Tarrare From France

Posted by Unknown on Thursday, April 10, 2014

Tarrare From France - The story of Tarrare is one of the most bizarre in history. Around 1772, Tarrare was born in France. As a teenager, it became apparent that Tarrare was different from other people because of his endless need for food. His parents eventually had to disown him because Tarrare ate everything in the house, including the pets.

In his twenties, Tarrare was the warm-up act to a traveling charlatan. He would swallow corks, stones, live animals, and whole apples. To satisfy his hunger, Tarrare would eat anything available from the town gutters and garbage piles. His bizarre ability soon caught the attention of the government and Tarrare was the subject of a series of medical experiments to test his eating capacity.

Tarrare was known to eat live cats, snakes, lizards, and puppies. On one occasion, he swallowed an eel without chewing. Despite his unusual diet and endless need for meat, Tarrare was of normal sized man with no signs of mental illness. He was described as having unusually soft hair, and an abnormally wide mouth in which his teeth were heavily stained, and lips almost invisible.

Tarrare constantly suffered from foul body odor. He was described as stinking “to such a degree that he could not be endured within the distance of twenty paces.”General Alexandre de Beauharnais decided to put Tarrare’s abilities to use, and he was employed as a courier by the French army. He would swallow documents, pass through enemy lines, and recover them from his stool once safely at his destination. Tarrare was strongly chastened for his hunger and wanted to fix the problem. He agreed to submit to a procedure that would cure his appetite, but it failed.
Tarrare

While at the hospital getting treated, Tarrare would sneak out of his room and scavenge for entrails left in gutters, rubbish heaps, and outside butcher shops. He attempted to drink the blood of other patients in the hospital and looted the corpses in the morgue. After falling under suspicion of eating a toddler, Tarrare was ejected from the hospital. In 1798, he reappeared in Versailles suffering from severe tuberculosis and died.

After his death, Tarrare’s corpse rotted quickly.
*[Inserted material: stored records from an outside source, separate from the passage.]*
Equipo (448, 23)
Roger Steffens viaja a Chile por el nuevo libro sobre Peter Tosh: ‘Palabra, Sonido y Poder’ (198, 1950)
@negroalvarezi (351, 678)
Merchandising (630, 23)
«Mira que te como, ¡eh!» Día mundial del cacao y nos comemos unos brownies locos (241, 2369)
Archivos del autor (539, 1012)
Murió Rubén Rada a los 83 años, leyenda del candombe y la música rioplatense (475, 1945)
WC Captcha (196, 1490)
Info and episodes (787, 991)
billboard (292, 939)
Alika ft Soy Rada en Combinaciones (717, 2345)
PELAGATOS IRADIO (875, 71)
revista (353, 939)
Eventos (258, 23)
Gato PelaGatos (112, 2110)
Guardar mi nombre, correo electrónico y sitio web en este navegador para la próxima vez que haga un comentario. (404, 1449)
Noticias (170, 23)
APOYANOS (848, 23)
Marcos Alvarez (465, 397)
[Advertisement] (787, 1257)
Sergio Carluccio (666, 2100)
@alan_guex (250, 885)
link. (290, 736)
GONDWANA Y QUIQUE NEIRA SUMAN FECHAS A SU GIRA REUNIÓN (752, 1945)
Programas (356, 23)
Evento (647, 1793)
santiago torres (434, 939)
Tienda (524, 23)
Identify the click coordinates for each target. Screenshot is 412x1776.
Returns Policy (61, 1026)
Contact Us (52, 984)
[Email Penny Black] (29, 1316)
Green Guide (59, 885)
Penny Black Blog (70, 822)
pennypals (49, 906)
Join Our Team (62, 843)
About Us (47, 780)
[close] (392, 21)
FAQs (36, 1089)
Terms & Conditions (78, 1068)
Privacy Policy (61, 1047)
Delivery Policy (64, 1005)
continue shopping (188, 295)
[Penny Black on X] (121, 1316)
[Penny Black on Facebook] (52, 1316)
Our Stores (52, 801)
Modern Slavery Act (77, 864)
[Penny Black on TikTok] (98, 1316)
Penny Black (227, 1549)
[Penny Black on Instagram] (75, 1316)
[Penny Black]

At the autopsy, his body was found to be filled with pus. Tarrare’s liver, gallbladder, and stomach were abnormally large and he was covered in ulcers. Another man with a similar case to Tarrare is a Polish soldier named Charles Domery (1778-1800). Domery is known to have eaten 174 cats in a year, and although he disliked vegetables he would eat 4 to 5 pounds (1.8 to 2.3 kg) of grass each day if he was unable to find other food. During his service on the French frigate Hoche, he attempted to eat the severed leg of a crew member hit by cannon fire, before other members of the crew wrestled it from him.